**ASSIGNMENT 1:**
Answer these questions using the review of A Quiet Place: Day One.
(a) Who directed the film?
(b) In what year did the horror franchise launch?
(c) What is the name of the cat in the film?
**ASSIGNMENT 2:** Reproduce word for word the stretch of the A Quiet Place: Day One review from "A Quiet Place: Day" through "her childhood home.".

**PASSAGE SHOWN:**
====

Alien invaders descend on New York. So, what else is new?

A Quiet Place: Day One
Starring Lupita Nyong’o & Joseph Quinn
Directed by Michael Sarnoski
Rated PG-13
In theaters Friday, June 28
Shhhhhh! Be very quiet—I’m hunting wabbits.” Maybe you recognize that line from Elmer Fudd in a Bugs Bunny cartoon, decades before this horror franchise launched in 2018 with its scarifying tale of space aliens using supersonic hearing to gobble up humans who made any sound.
There aren’t any “wascally wabbits” in this prequel spinoff about the fateful day the aliens arrived, turning New York City into smoky piles of flaming rubble. But there is a calm little feline—Frodo—and a terminal cancer patient determined to make her way through the decimated core of the Big Apple. Because all Sam (Lupita Nyong’o) wants—all she’s living for—is one more slice of pie from the Harlem pizzeria near her childhood home.
Well, alrighty then—New Yorkers must really love them some pizza, even when under attack by space monsters.

====

**PROVIDED RECORDS:**
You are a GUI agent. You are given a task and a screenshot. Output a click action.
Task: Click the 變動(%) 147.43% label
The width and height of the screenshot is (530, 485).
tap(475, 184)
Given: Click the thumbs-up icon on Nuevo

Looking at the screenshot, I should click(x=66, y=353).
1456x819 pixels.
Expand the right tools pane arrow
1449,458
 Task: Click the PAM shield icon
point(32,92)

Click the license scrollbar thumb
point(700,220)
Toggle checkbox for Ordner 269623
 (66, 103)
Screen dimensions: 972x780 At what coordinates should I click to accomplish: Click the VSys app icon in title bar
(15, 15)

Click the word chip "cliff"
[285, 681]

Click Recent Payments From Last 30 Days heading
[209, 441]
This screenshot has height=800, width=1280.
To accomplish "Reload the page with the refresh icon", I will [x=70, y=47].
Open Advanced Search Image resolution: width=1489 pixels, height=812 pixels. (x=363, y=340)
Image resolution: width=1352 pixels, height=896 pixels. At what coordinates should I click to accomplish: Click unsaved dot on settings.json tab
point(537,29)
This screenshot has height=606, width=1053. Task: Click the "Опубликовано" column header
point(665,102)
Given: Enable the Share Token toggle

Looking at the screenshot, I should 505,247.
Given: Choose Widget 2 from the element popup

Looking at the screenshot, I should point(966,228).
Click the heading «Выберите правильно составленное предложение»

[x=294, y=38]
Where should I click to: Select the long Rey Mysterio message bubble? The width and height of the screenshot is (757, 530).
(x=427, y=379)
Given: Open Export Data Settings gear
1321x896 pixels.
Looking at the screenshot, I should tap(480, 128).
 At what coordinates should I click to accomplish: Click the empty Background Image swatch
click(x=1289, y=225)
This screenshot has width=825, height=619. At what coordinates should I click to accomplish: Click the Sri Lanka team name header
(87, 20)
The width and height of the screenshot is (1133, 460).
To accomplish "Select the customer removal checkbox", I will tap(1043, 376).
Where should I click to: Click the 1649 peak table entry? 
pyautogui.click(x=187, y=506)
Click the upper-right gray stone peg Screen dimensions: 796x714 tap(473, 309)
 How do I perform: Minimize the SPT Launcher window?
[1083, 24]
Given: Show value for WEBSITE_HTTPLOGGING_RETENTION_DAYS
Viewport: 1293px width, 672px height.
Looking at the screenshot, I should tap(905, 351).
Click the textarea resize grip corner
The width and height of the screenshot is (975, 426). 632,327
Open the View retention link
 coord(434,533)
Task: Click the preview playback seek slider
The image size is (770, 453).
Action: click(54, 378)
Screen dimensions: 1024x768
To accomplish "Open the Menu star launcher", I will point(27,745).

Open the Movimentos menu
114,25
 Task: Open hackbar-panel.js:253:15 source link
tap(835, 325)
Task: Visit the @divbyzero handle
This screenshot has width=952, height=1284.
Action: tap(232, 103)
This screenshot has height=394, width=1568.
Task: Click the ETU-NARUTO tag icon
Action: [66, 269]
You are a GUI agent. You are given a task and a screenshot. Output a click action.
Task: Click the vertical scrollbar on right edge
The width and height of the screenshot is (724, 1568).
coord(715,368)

====

**TASK SOLUTION 1:**
(a) Michael Sarnoski
(b) 2018
(c) Frodo

**TASK SOLUTION 2:**
A Quiet Place: Day One
Starring Lupita Nyong’o & Joseph Quinn
Directed by Michael Sarnoski
Rated PG-13
In theaters Friday, June 28
Shhhhhh! Be very quiet—I’m hunting wabbits.” Maybe you recognize that line from Elmer Fudd in a Bugs Bunny cartoon, decades before this horror franchise launched in 2018 with its scarifying tale of space aliens using supersonic hearing to gobble up humans who made any sound.
There aren’t any “wascally wabbits” in this prequel spinoff about the fateful day the aliens arrived, turning New York City into smoky piles of flaming rubble. But there is a calm little feline—Frodo—and a terminal cancer patient determined to make her way through the decimated core of the Big Apple. Because all Sam (Lupita Nyong’o) wants—all she’s living for—is one more slice of pie from the Harlem pizzeria near her childhood home.